Hacker News new | ask | show | jobs
by vitalus 2463 days ago
Definitely can sympathize with you on this, having spent plenty of time myself fighting some clusters that ended up in a broken state, and trying to get them going again.

I think that this pain is sometimes more severe in the context of automated provisioning tools out there and the trend towards immutable infrastructure - folks tend to not have the know-how to dig in and mutate that state if need be.

It's really important to have a story within teams, though, about either investing in the knowledge needed to make these fixes, or to have the tooling in place to quickly rebuild everything from scratch and cutover to a new, working production cluster in a minimal amount of time.

3 comments

I'm just beginning my journey into the vanilla Kubernetes world.

As I build my knowledge I am also building Ansible playbooks and task files. After each iteration I shutdown my cluster. Do an automated rebuild and test. Delete the original cluster and start my next iteration.

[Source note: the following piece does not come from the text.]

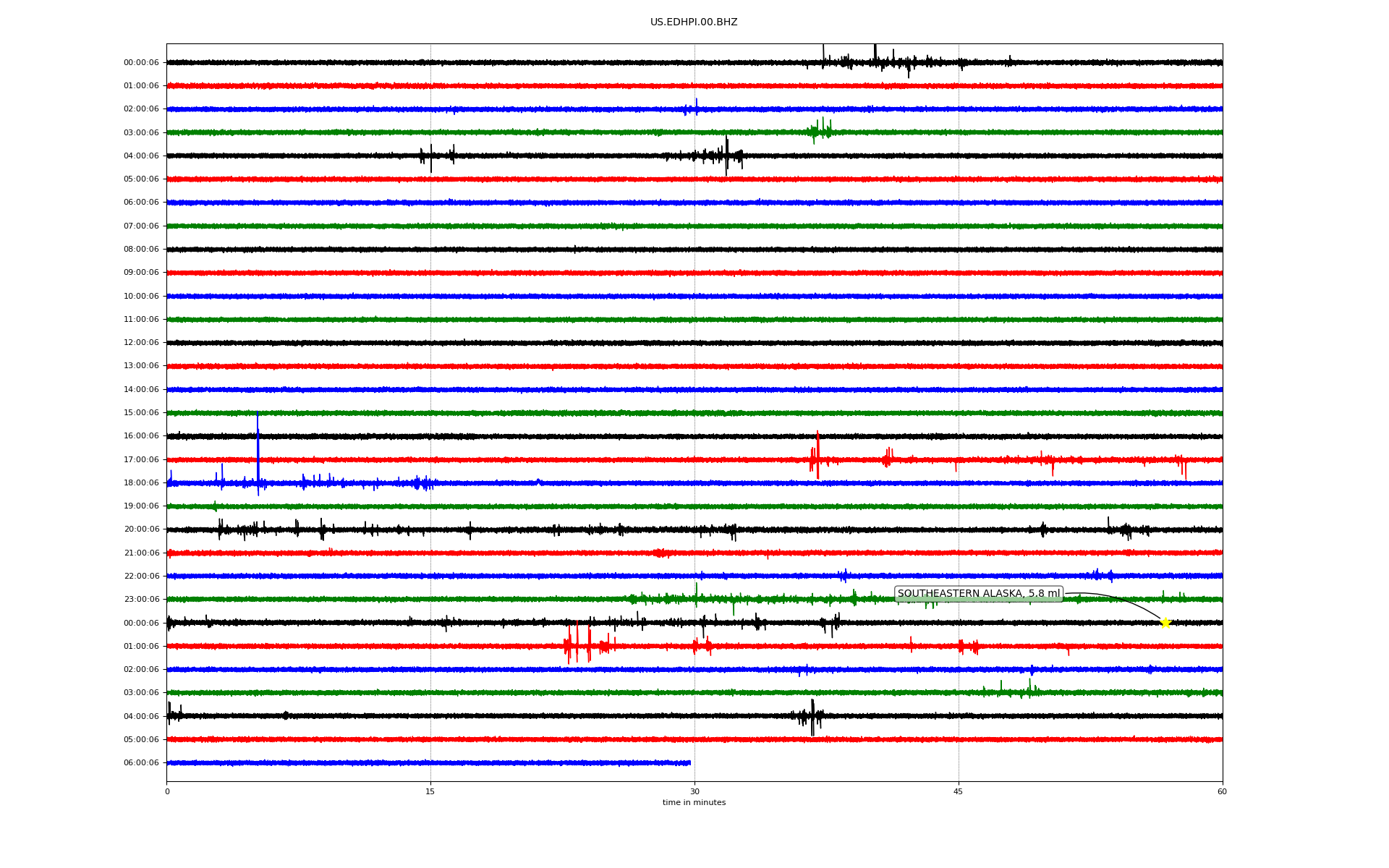Click the 12:00:06 row time label
The height and width of the screenshot is (868, 1389).
tap(141, 343)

I have an admin box with everything I need to persist between builds (Ansible, keys, configuration files, etc) and can deploy whatever size and quantity of workers (VM) needed.

It has been a good process so far. I haven't yet put things in an unrecoverable state, but if that happens I can rebuild the cluster to my most recent save and try again.

I don't see it taking a lot of resources to have a proving ground. I would definitely not feel comfortable going to production without the ability to reproduce the production clusters' exact state.

I anticipate exactly what you describe as a roll back mechanism. At all times I want to be able to automate the deployment of clusters to an exact known state.

I think building a cluster, walking away from it for a year, and then coming back to it for a break fix/update/new deployment is a huge gamble.

Hi I'm not sure if you saw my comment below, but this is 100% the usecase Sugarkube [1] was designed for. Depending on where you are in setting things up it might save you time to give it a try. There are some non-trivial tutorials [2] and sample projects you can use to kickstart your development. It does only currently work with EKS, Kops and Minikube though so wouldn't be suitable if you're using something else to create your K8s cluster.

[1] https://www.sugarkube.io/

[2] https://docs.sugarkube.io/getting-started/tutorials/local-we...

This is my thinking too. Build a new cluster and push it all over to a new cluster. If you feel like understanding the old (and can afford it), keep it around and try to figure it out.

Clusters are cattle, not pets.

Very much agree, but never managed to reach this point. One reason is that the amount of hardware needed for this is pretty prohibitive. Second is that configuring a new cluster (last time I did it) was so much work, and I never managed to automate the process, that there was just simply no way I could have created a new cluster in time to get our websites back up
I've heard estimates along the lines of two person years of work, and $500 000.